Die 970.000-Stunden-Birne

Sie haben wohl noch viel vor“, meinte die Kassiererin, als auf dem Band acht Packungen Glühbirnen à 40 Watt anrückten. „Oh ja“, sagte ich. „Der Vorrat muss reichen, bis die Glühbirne wieder erlaubt ist.“ Er sieht gar nicht so schlecht aus, der Vorrat. In letzter Zeit halten die Birnen nämlich länger. Während ich noch vor einem Jahr den Eindruck hatte, die Leuchtmittelindustrie produziere gezielt kurzatmige Auslaufmodelle, um uns noch früher zum Erwerb teurer Novitäten zu zwingen als von der EU vorgesehen, erweisen sich nun Birnen, die ich im Verlauf der letzten Jahre erwarb, als erstaunlich zählebig.
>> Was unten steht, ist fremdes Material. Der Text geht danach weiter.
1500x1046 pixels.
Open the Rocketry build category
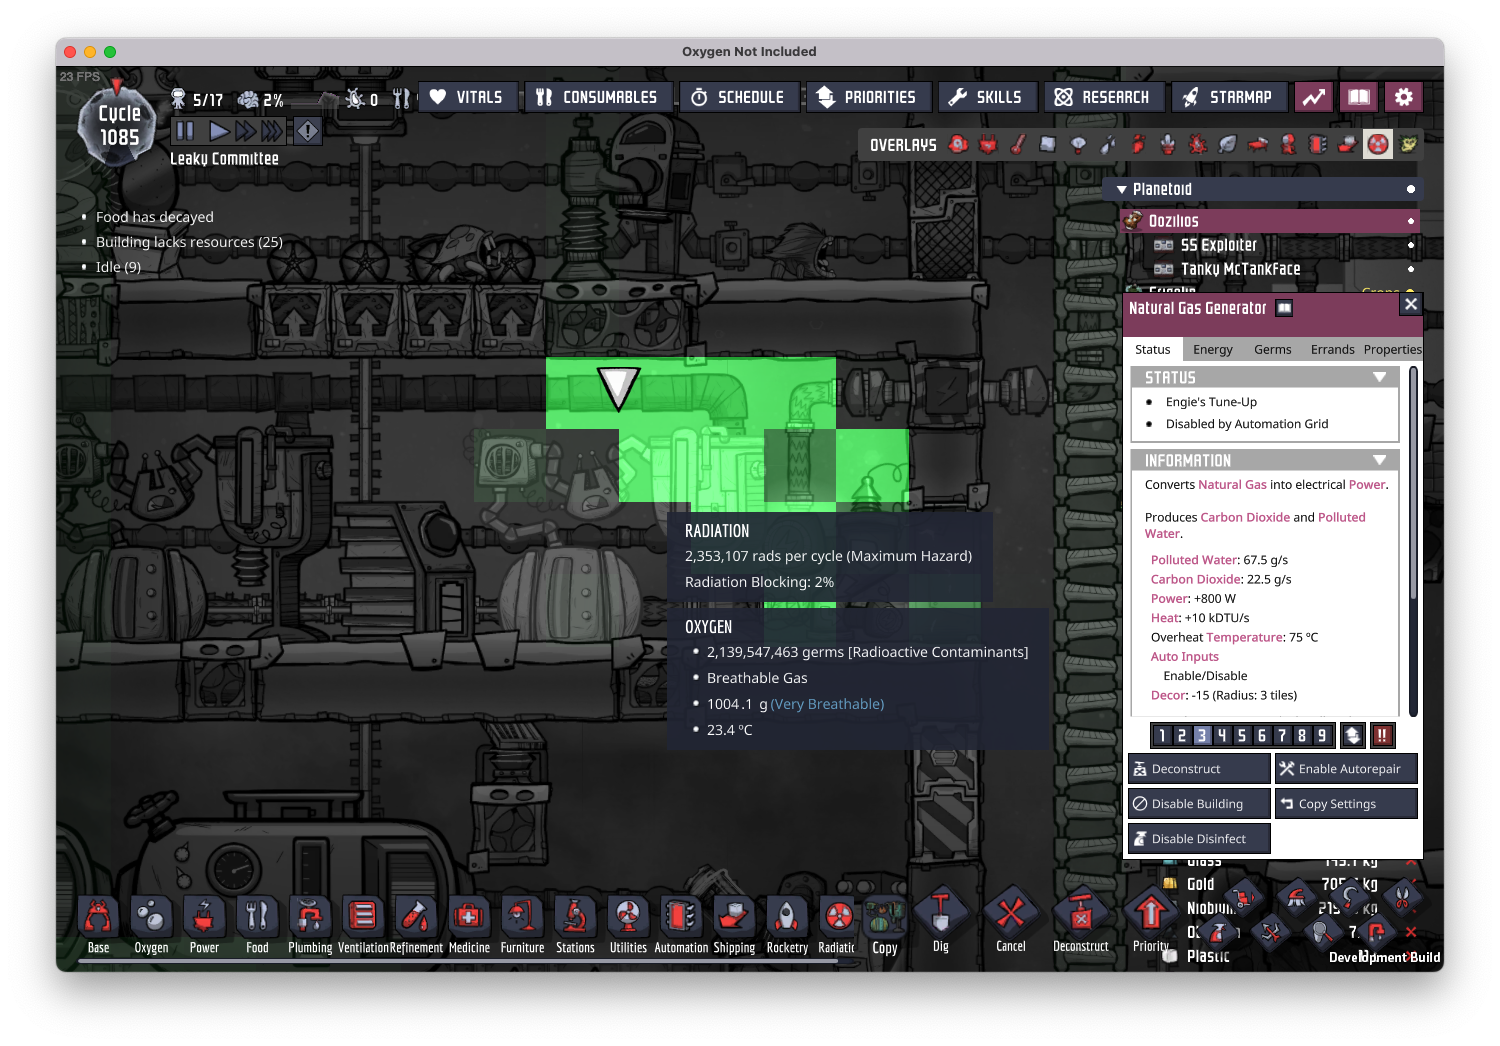pos(787,924)
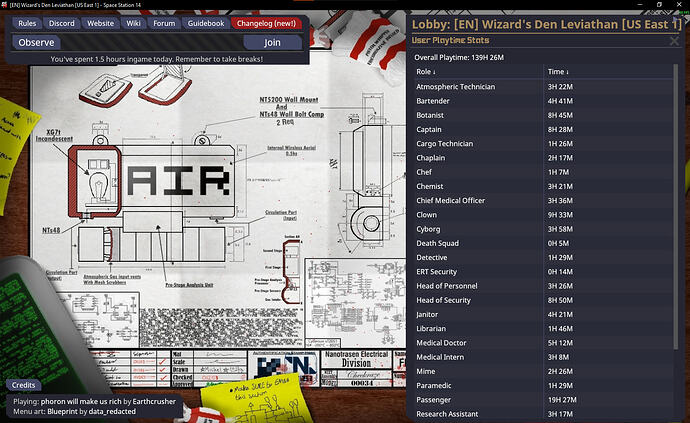This screenshot has width=690, height=423.
Task: Join the game round
Action: pyautogui.click(x=272, y=43)
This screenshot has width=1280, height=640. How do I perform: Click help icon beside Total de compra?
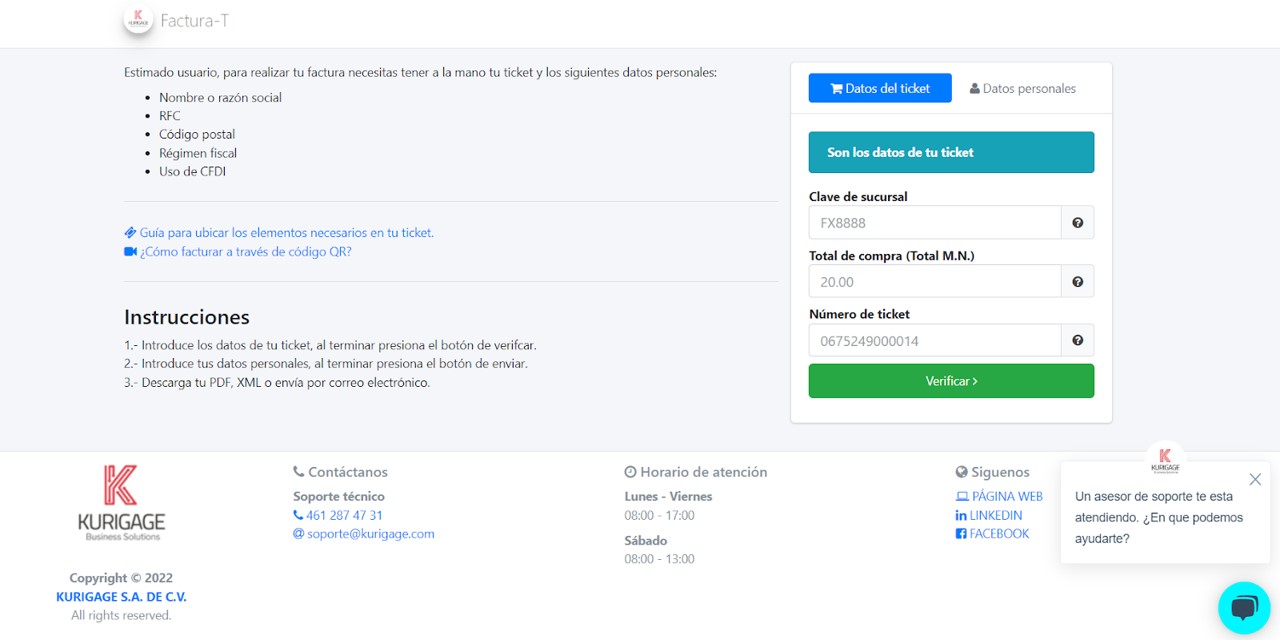point(1077,282)
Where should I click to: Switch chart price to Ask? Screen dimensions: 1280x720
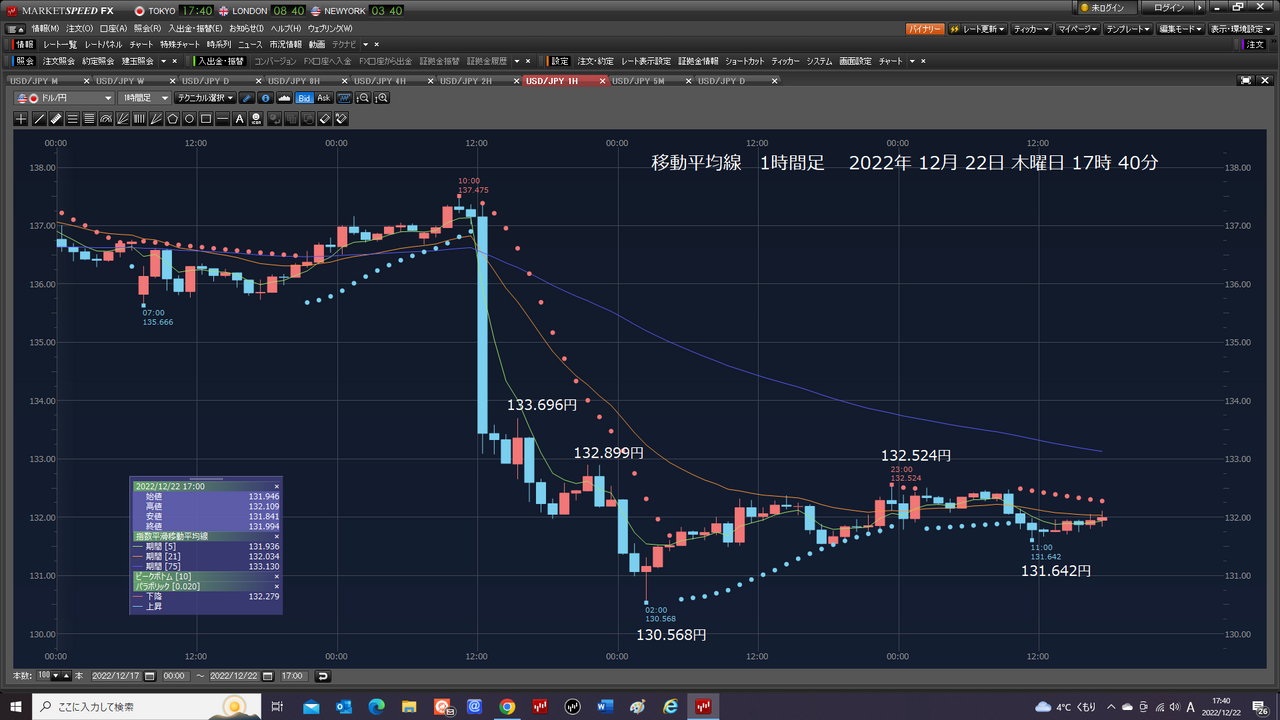[323, 98]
Außerdem passieren hier neuerdings seltsame Dinge. Mehrfach erloschen Glühbirnen, um in dem Moment, da ich sie auswechseln wollte, wieder aufzustrahlen. Wackelkontakt, dachte ich beim ersten Mal, aber beim dritten Mal besann ich mich auf die Psychologie der Dinge, die uns zum Beispiel lehrt, bockige Benzinrasenmäher durch starkes Lob zum Anspringen zu bringen. Nein, ich habe keinen Wackelkontakt, das ist ein Tipp aus einem britischen Gartenbuch, und er funktioniert. Es sollte einem nur keiner dabei zuhören…

Wenn also ein so aggressives, bulliges Gerät wie ein Rasenmäher auf Lob reagiert, warum sollte sich nicht ein fragiler Gegenstand, der sogar eine Seele besitzt (so nannte man früher den Glühfaden), von sich aus gegen einen der dämlicheren Beschlüsse der EU aktiv werden? Besonders wenn er bei Leuten in der Fassung sitzt, die bekennende Birnenfans sind? Könnte es nicht sein, dass sich einige Glühfäden einfach über die Brenndauer von 1000 Stunden hinwegsetzen, die ihnen das „Phoebus“- Kartell einst verordnet hat? Haben Sie Zweifel? Dann rufen Sie mal die Website www.centennialbulb.org/cam.htm auf.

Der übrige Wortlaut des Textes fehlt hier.